I asked them to take the videos down. They wouldn't. The whole thing was pretty embarrassing to me. What can you do?

Well, the media wouldn't make fun of people who are suffering from side effects of other illnesses.

Yeah. You got some guy with Tourette Syndrome you don't put him on camera and laugh. That's okay though. You have to have a tough skin. I've done a lot more things to be embarrassed about than a couple of Pokerwire videos. It's par for the course, I guess.

So what are your plans for after the World Series?

I don't know yet. I'm probably going to go home, back to Missouri, and spend some time with family, try to survive the Missouri heat. That's about it.

What do you do in your down time?

Not a lot. I don't have cable so I don't even watch TV. I mainly just spend time with family. I have a couple of Internet projects I'm working on, nothing I really care to mention - not porn though.

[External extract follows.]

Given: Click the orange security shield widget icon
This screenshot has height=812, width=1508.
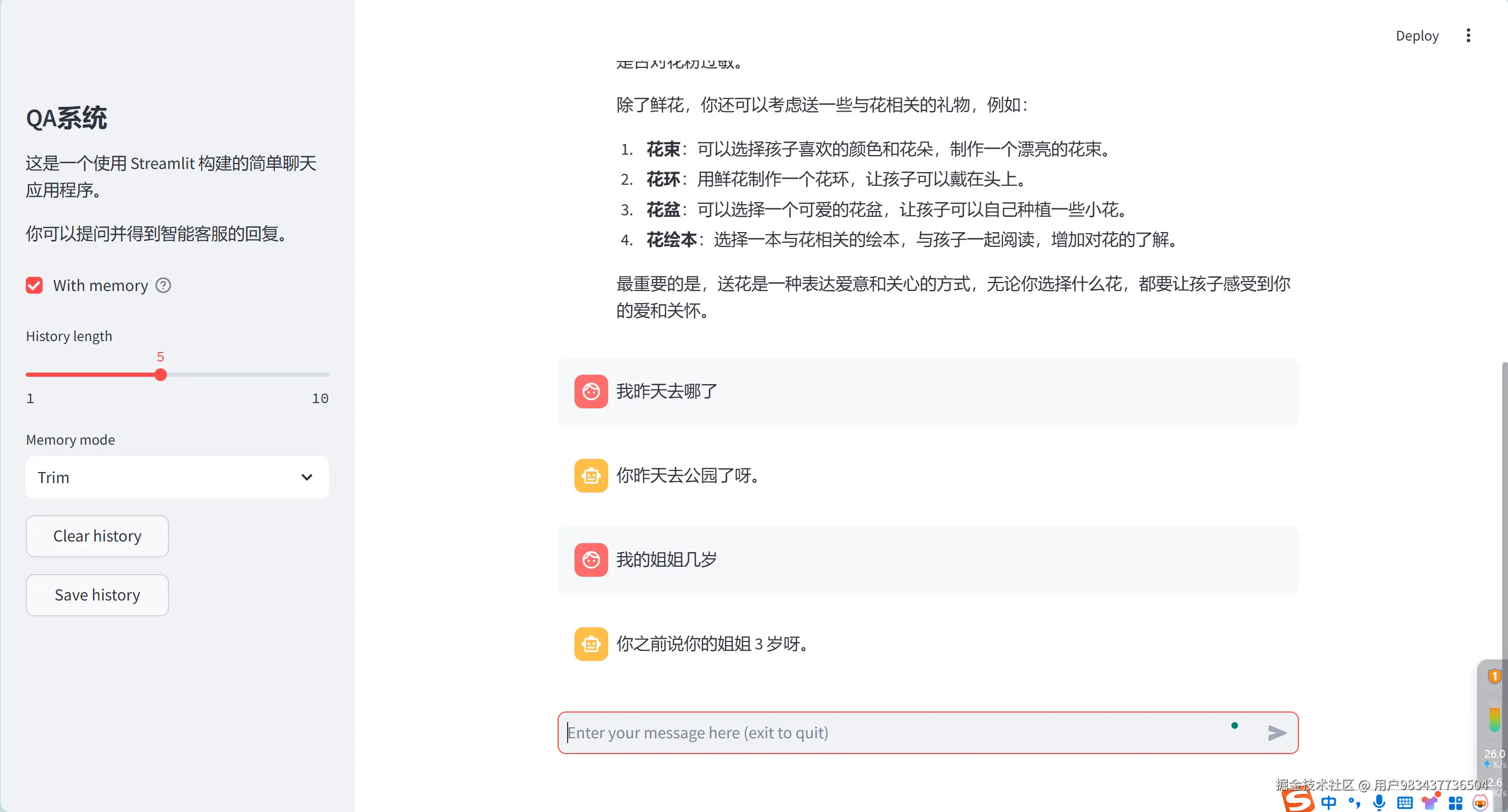Looking at the screenshot, I should pyautogui.click(x=1494, y=676).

They're all poker related.

Are you playing online much?

Not really. Not since PartyPoker went down. I used to play a lot on PartyPoker. I got banned from PokerStars and I haven't really got too comfortable playing on Full Tilt. I don't know. I'll probably start playing again online, but for now it doesn't really seem necessary. The Internet stuff I've got going on pays the bills and so I don't feel this drive like I used to to survive. I don't need poker anymore in my life to survive.

That was really the driving force, why I played it. When you're playing poker every day it's really a grind and it's not too much different from a real job except that you don't have anyone telling you what to do. But there's not too many jobs that you can go broke in and it's really stressful. I mean, especially when things are on a downslide. It can really fuck up your world.

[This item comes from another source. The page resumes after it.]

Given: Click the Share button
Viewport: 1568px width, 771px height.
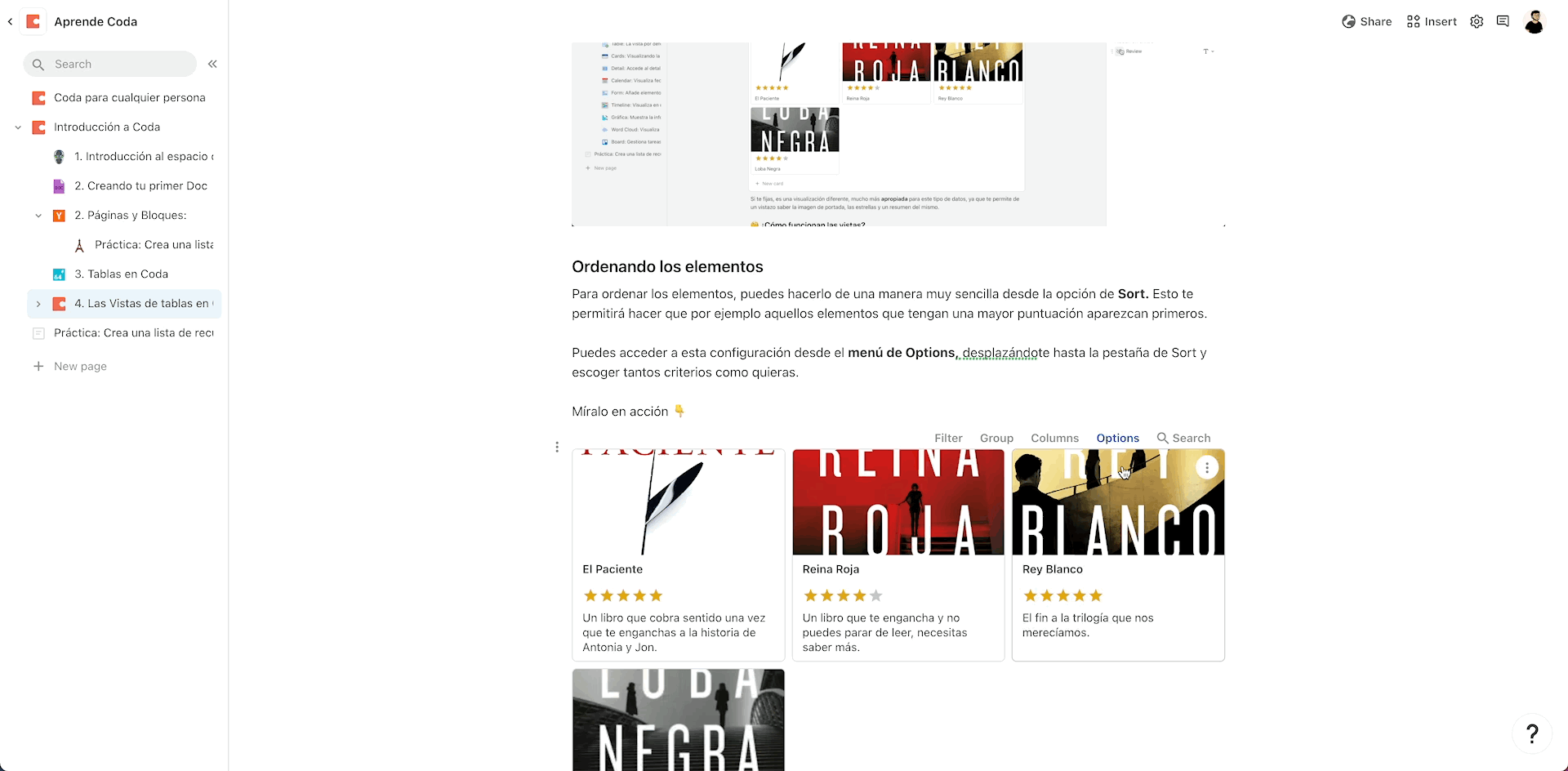Looking at the screenshot, I should click(x=1366, y=22).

I don't know. I'm just at a point right now where I'm living a pretty stress-free life and poker online is stressful. I don't know. It stresses me out.

How do you feel Harrah's has been running the Series this year?

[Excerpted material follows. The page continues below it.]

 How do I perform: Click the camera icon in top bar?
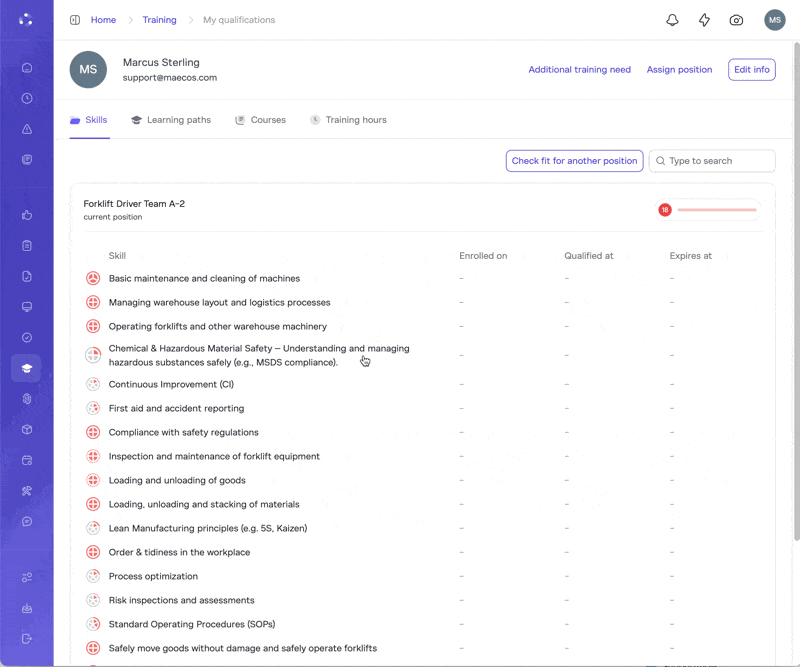click(x=736, y=20)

I don't see a lot of big mistakes. I see a lot of small ones. The structures could be better, but there's no perfect structures for these tournaments. The short stacks are always going to complain that there's not enough play. The final table's always going to take too little time.

The biggest complaint I had was the cards they chose at the beginning, but they fixed that pretty quick. So I think them fixing that did a lot in my opinion. They've demonstrated that they're willing to work with the players to try to do what they want.

I think Harrah's has been doing an okay job. The only thing I can complain about is the rake. I think they're taking way too much money out of the prize pools. They should probably be taking better care of their dealers. There's a lot of money they're making and they're not really returning a lot of it to the players. Any of it really.

I don't think it's sustainable. In the future, I think you're going to see money being added to prize pools and players being treated a little bit better. They could at least comp rooms and things like that, you know? You get a $10 voucher. You buy-in for a $50,000 event and you get a $10 voucher for food at the pizza kitchen? What happened to old-school Vegas where at least you got the buffet? (Boyd laughs.)

It's pretty sick. They could be treating poker players better. But I'm not complaining too much. I'm having a good Series out here. * * * * * * * * * *

There aren't many events left at this year's World Series of Poker but you'll still see Russ "Dutch" Boyd on the felt in at least a handful of them, looking to add a third final table to his 2007 results and, hopefully, a gold bracelet.